- EXCERPT TO READ -
##########

This article explains the models in RoomPriceGenie to forecast demand, along with how they are working.
What is "model selection"?
RoomPriceGenie has 3 different methods for predicting demand for your property.
Why 3?! Because we have found three very good and totally independent ways to predict demand. By combining them, we get a very robust prediction of demand.
What does robust pricing mean?
It means that even if some of the data is misleading or irrelevant, we have 3 different independent ways of measuring demand. So your pricing will be good, whatever happens.
- Local market/competitor hotel pricing
- Local AirBnB pricing and occupancy
- A Bayesian PickUp based model, using booking data only (similar to the model used by other modern RMSs)
On top of these methods, you are then able to add your own adjustments to the hotel and AirBnB prices in the market to get the profile of pricing that works for your hotel.
But different hotels have different requirements. The model selection enables us to set weights for each component.
The end result is the most robust pricing in the market— prices you can rely on.
What are the models that can be used in the algorithm?
-
Hotel Competitors
This is usually the biggest contributor to the demand calculation. By using the information on prices from 10 hotels, many with experienced revenue managers, we get the best view of demand for your hotel. It also helps us position your property well relative to the other hotels in your market. We will be cheaper than them if you have a lot of rooms left to sell, but more expensive when you are selling out fast. -
AirBnB Competitors
Your competition is not just hotels. We get a different picture of demand when we include AirBnB listings. And the nice thing about our AirBnB data is that we get to know the occupancy as well as the prices they are charging. By combining current occupancy and prices charged, we get a really robust view of demand for AirBnB properties. -
Bayesian Pickup Model
This is a similar type of algorithm to that used by RMSs for large hotels. It uses the price you are currently charging and then looks at how many bookings you are receiving at that price. If you are receiving fewer than expected, it adjusts the expected fair price downwards. If more, it adjusts it upwards. By doing this, the fair price gets more accurate every day. This fair price is used as a weighting in the algorithm.
⚠️ The Bayesian pickup model is not affected by any daily or monthly adjustments. It is totally independent.
What happens after?
The base price for the algorithm is determined when the 3 models are combined in the weighting that we choose.
On days where there are not enough competitor hotels giving prices, then the other two models take over more. In this way, we can adjust for less information from competitors.
But this is just the basis. We then look at how you are performing over the whole month and see if the assumptions made were correct. We readjust pricing with the demand we see, meaning that we correct if we got anything wrong with our original demand prediction.
Finally, we optimize your profit based on the number of rooms you have left. This is where we match demand with supply to get the perfect price for you to optimize profit after variable costs are taken into consideration.
Under which circumstances would you use different weightings?
Bad competitor hotels: if your competitors are not good at pricing, not offering prices through the year, or not similar to you in clientele, we may want to lean less on this model.
If you offer vacation rentals: if your main competitors are listed on AirBnB, you may want this to form the strongest basis of your pricing strategy.
If you want to react more to pick-up than to your competitors changing prices: we can weight the Bayesian pickup model higher than the competitor hotels.
How do you change the weightings?
Your revenue management support at RoomPriceGenie has a lot of experience setting the weights. Together, you can discuss what is best for your hotel and set the weights for each model within the algorithm.

##########

- DATA EXCERPTS -
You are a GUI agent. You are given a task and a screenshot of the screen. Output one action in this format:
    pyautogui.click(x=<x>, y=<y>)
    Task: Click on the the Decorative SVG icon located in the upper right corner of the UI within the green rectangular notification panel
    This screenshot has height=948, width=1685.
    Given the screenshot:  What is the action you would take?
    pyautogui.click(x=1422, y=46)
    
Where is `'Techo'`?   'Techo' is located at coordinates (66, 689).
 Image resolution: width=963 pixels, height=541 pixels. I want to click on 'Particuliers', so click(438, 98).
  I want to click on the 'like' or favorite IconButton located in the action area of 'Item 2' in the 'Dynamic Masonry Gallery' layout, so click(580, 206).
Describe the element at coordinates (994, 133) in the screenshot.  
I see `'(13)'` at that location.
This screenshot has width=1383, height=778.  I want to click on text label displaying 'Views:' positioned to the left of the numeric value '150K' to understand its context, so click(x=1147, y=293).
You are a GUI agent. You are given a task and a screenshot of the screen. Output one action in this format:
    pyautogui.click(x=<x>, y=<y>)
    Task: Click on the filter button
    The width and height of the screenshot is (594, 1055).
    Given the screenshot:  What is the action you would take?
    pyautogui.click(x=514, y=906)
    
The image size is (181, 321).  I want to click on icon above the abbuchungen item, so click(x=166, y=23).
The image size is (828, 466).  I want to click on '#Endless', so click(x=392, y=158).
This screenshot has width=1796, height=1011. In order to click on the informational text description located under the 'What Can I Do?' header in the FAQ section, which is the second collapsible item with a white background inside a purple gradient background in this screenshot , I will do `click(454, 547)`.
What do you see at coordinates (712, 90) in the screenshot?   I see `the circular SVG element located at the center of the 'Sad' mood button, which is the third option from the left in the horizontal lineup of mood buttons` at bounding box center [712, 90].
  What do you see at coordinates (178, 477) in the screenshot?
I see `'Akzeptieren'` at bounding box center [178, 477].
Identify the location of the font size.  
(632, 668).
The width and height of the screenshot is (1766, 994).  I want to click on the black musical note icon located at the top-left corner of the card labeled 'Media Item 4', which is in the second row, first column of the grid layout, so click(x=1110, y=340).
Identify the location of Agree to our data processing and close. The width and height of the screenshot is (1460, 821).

##########

- YOUR TASKS -
1 – According to the RoomPriceGenie article, how many hotels supply the pricing information used by the Hotel Competitors model?
2 – Copy the part of the RoomPriceGenie article starting at "If you want" and ending at "within the algorithm.".

- SOLUTION LIST -
1 – 10 hotels

2 –
If you want to react more to pick-up than to your competitors changing prices: we can weight the Bayesian pickup model higher than the competitor hotels.
How do you change the weightings?
Your revenue management support at RoomPriceGenie has a lot of experience setting the weights. Together, you can discuss what is best for your hotel and set the weights for each model within the algorithm.